A popular East Side music teacher misses her first day in 15 years, and her boss throws a party

Upper East Side When Frank Perero, owner of Kids in Music, throws a special dinner in honor of piano instructor Nancy Liu, it won't be because of retirement or illness, but rather a well-deserved celebration of service.

Last month, Liu cancelled an appointment and joked to Perero that she couldn't remember the last time she had done so. Unable to remember himself, Perero went through his records, only to discover that in the 15 years and over 12,000 classes she had been teaching, this was the first time Liu had ever needed to cancel a class.


That's when Perero decided that a dedication to Liu was absolutely necessary.


"I thought he was just kidding," said Liu. "It's been so many years and I haven't even gotten an award!"


But Perero wasn't kidding. In his estimation this sort of dedication was hard to come by. "We have teachers now that are like 'oh gee I can't," said Perero. "She was probably teaching 40 lessons a week, and didn't miss a beat."


Liu hadn't always planned on being a music teacher. She studied piano as a child, but admitted she "wasn't particularly talented," but still loved music. This love extended to her first trip to college where she majored in music. Like many music majors, with a little nudge from her father, she decided that a career in music would be impossible, and opted to return to school as a pre-med.

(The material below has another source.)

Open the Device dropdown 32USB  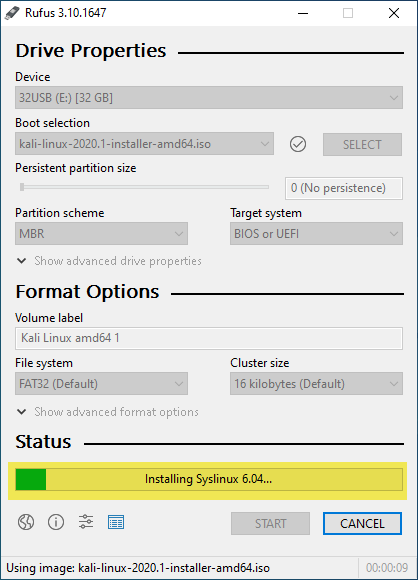[x=209, y=98]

While working on her pre-med, Liu began teaching piano on the side in her dorm room. Part of the program she was in also had her doing community service work, teaching underprivileged 12-13-year-olds in Harlem.


"I was very frustrated," she said. "They didn't understand why we were there. Eventually, I found that if I teach these kids the way I teach piano, maybe it will work."


It did, and in the process she discovered a way to put her music degree to practical use. She told her family that she wanted to be a music teacher, and while her father wasn't happy, she found her calling. Liu is in her fifteenth year with Kids in Music; during that period, she also taught piano at the Dalton School for nine years.


"I have never seen someone that good with children," said Perero. "She has this talent to keep the children motivated and focused."


Children at Kids in Music usually begin piano when they're five years old, and many of them have stayed with the program, and Liu, for a half dozen years to follow.


"I'm always learning as a teacher," she said. "It's still new, but new in different ways."


There are many teachers who love their work. But how can you quantify passion? 12,000 consecutive appointments is a good start. How did Liu weather sickness, surgery, and food poisonings for 15 years without a hiccup?


"For some reason when I teach I don't feel the effects of a fever," she said. "When I teach, I'm just so happy."


Perero expects many students, both current and former, to appear at the dedication for Liu on March 8. This continuity of faces is something that has become Perero's favorite part of the job.


"You do something for so long, and you start to forget that it's special."